Combine this with the Semaphore pattern: the semaphore limits concurrency, and retry handles the occasional error that gets through.
Real benchmark: 100 document summarizations
Here's what async patterns actually do for throughput on a realistic job:
| Approach | Time | Notes |
|---|---|---|
| Sequential (sync) | 8m 20s | One at a time |
| asyncio.gather (no limit) | 45s | Rate limit errors, retries inflate cost |
| asyncio.gather + Semaphore(5) | 1m 40s | Clean run, no errors |
| asyncio.gather + Semaphore(10) | 58s | Near the rate limit ceiling |
The cost is identical across all approaches — you're making the same number of API calls. The difference is wall-clock time and reliability. Semaphore(10) on a paid Anthropic tier is a reasonable default for batch jobs. Drop to Semaphore(5) if you're seeing rate limit errors.
Common mistakes
Not closing the async client. The AsyncAnthropic client maintains an HTTP connection pool. If you don't close it, you'll see resource warnings and eventually connection leaks. Use async with anthropic.AsyncAnthropic() as client: or call await client.aclose() explicitly.
Creating a new client per request. Each client instantiation opens connections. Create one client at module level and reuse it. This is a common mistake when converting sync code to async — the sync client is cheap to create, so developers treat it as throwaway.
Calling asyncio.run() inside FastAPI. FastAPI runs async route handlers inside an event loop. Calling asyncio.run() inside a running loop raises RuntimeError: This event loop is already running. Use await directly in async route handlers.
Not using asyncio.gather return order. asyncio.gather preserves input order in results — the 3rd result corresponds to the 3rd input, regardless of which completed first. This is usually what you want. If you need to process results as they complete (e.g., to stream progress), use asyncio.as_completed() instead.
Putting it together
The pattern for a production batch processing job looks like this: one shared AsyncAnthropic client, a Semaphore to cap concurrency, exponential backoff on rate limit errors, tqdm.gather for progress visibility, and asyncio.run() at the entry point.

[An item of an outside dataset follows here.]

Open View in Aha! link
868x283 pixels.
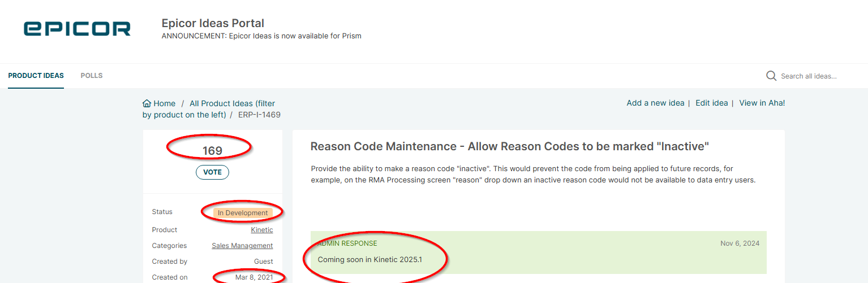point(762,103)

That combination handles 99% of async LLM batch processing needs. For more complex patterns — like processing results through a queue as they arrive, or running agents in parallel where each agent makes its own sequence of LLM calls — the same primitives compose cleanly.

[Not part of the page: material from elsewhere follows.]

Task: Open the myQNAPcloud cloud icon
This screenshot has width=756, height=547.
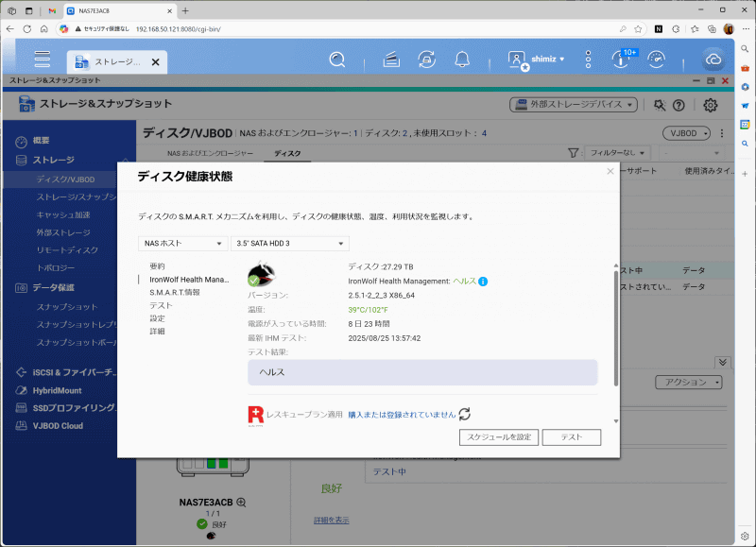Action: 715,59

If you're building these patterns into a FastAPI service, production FastAPI patterns for Claude covers the full setup including lifespan management for the async client. And if cost optimization is the goal, the Anthropic Batch API offers 50% cost reduction for jobs that don't need real-time results — worth checking before building a full async pipeline for overnight processing jobs.